Robert wants to mix a white cocktail and a green cocktail to create a super cocktail with specific requirements. The white cocktail has 7% alcohol and 10% sugar, while the green cocktail has 2% alcohol and 25% sugar. The objective is to minimize the cost of the mixture while meeting the requirements of at least 5 kilograms of alcohol and 25 kilograms of sugar.

Let's denote:
- \(W\) as the amount of white cocktail in kilograms
- \(G\) as the amount of green cocktail in kilograms

The white cocktail costs $5.5 per kilogram, and the green cocktail costs $12 per kilogram. The requirements are:
- Alcohol: \(0.07W + 0.02G \geq 5\)
- Sugar: \(0.10W + 0.25G \geq 25\)

The objective function to minimize the total cost is: \(5.5W + 12G\)

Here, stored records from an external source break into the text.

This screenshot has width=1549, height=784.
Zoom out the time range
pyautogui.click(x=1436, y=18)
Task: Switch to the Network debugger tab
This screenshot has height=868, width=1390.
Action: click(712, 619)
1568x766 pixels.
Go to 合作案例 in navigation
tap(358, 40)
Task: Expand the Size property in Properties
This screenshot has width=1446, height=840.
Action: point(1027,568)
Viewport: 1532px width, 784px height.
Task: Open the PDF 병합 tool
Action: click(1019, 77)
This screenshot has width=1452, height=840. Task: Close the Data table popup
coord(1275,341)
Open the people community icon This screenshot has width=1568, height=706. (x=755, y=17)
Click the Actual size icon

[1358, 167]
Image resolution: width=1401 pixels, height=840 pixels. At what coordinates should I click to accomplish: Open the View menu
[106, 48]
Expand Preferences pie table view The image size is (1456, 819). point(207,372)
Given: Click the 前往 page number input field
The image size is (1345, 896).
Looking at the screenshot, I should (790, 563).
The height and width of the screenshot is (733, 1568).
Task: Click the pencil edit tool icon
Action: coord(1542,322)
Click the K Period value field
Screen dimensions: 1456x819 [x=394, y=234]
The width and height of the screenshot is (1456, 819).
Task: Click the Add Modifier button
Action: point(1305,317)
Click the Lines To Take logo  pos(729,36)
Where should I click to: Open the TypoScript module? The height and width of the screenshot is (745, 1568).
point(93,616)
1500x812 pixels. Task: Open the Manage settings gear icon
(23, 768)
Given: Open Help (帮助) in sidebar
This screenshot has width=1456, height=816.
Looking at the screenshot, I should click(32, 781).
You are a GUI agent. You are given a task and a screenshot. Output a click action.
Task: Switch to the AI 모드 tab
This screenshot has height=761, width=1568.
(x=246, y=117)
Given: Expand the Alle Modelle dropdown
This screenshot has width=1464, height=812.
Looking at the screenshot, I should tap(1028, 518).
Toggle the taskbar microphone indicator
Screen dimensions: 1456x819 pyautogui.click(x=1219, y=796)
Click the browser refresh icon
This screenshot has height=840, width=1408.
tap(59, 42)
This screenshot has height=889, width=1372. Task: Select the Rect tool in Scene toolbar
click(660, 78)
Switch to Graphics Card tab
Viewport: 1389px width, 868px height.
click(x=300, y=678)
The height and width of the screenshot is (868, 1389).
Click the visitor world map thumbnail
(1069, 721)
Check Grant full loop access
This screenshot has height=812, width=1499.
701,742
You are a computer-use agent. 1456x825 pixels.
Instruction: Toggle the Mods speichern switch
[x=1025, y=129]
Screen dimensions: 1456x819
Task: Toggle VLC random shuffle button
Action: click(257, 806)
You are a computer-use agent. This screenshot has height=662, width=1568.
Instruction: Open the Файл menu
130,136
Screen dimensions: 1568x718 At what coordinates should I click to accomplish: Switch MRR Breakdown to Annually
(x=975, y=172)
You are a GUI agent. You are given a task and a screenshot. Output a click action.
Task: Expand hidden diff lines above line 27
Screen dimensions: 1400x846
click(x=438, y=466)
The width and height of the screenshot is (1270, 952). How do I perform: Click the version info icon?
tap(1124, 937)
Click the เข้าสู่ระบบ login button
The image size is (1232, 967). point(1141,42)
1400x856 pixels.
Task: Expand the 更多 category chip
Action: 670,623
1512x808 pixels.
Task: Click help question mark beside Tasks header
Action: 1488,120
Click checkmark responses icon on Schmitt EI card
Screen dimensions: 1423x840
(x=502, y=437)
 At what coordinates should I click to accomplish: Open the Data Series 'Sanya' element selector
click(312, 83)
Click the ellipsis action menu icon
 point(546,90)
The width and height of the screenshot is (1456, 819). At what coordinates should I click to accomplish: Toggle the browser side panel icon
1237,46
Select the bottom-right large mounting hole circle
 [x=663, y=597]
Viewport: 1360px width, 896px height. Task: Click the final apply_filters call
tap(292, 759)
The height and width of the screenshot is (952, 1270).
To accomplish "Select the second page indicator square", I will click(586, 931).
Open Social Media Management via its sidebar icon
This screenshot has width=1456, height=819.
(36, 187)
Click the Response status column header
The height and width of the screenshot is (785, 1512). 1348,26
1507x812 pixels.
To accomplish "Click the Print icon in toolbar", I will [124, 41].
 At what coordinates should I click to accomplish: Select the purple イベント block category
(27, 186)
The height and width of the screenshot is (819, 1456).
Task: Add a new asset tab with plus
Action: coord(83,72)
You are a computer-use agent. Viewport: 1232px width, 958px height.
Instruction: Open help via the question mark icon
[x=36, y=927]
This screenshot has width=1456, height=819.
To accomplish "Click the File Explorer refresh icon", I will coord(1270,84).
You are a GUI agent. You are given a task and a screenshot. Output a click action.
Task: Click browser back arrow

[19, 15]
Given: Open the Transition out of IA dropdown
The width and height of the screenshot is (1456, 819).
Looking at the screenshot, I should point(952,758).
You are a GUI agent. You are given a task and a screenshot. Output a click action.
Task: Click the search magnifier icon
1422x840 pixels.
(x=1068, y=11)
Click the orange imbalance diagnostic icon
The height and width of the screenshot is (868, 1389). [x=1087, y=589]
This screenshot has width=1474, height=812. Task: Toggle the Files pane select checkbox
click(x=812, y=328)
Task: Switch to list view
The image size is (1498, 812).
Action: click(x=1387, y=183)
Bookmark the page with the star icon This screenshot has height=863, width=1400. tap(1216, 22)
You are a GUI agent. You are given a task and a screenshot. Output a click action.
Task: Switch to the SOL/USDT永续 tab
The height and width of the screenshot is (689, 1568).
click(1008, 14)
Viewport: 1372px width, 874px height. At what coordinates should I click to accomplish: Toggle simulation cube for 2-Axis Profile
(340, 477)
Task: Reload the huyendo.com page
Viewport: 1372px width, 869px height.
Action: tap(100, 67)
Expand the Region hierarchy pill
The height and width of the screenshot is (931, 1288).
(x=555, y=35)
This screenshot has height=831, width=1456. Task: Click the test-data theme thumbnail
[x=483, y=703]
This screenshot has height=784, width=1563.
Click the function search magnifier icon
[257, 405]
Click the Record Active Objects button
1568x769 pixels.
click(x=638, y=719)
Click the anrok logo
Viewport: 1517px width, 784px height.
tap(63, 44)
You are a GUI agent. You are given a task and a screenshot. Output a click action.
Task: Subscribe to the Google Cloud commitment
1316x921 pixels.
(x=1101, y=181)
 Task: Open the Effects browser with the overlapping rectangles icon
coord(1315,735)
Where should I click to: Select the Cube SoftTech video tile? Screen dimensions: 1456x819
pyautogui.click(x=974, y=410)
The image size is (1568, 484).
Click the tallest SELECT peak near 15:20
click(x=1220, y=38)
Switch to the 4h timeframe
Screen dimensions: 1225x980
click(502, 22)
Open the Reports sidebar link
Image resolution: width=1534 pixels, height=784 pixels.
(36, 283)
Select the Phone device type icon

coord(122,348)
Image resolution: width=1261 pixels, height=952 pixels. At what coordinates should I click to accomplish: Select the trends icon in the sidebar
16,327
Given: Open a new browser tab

## Converting to Gurobi Code

We will use the Gurobi Python API to model and solve this linear programming problem.

```python
import gurobi

def solve_cocktail_mixing_problem():
    # Create a new model
    model = gurobi.Model()

    # Define variables
    W = model.addVar(lb=0, name="White_Cocktail")  # Amount of white cocktail
    G = model.addVar(lb=0, name="Green_Cocktail")  # Amount of green cocktail

    # Objective function: Minimize cost
    model.setObjective(5.5 * W + 12 * G, gurobi.GRB.MINIMIZE)

    # Constraints
    # Alcohol requirement
    model.addConstr(0.07 * W + 0.02 * G >= 5, name="Alcohol_Requirement")
    # Sugar requirement
    model.addConstr(0.10 * W + 0.25 * G >= 25, name="Sugar_Requirement")

    # Solve the model
    model.optimize()

    # Check if the model is optimized
    if model.status == gurobi.GRB.OPTIMAL:
        print("Optimal solution found.")
        print(f"Amount of white cocktail: {W.varValue} kg")
        print(f"Amount of green cocktail: {G.varValue} kg")
        print(f"Minimum cost: ${model.objVal:.2f}")
    else:
        print("The model is infeasible or no solution exists.")

# Run the function
solve_cocktail_mixing_problem()
```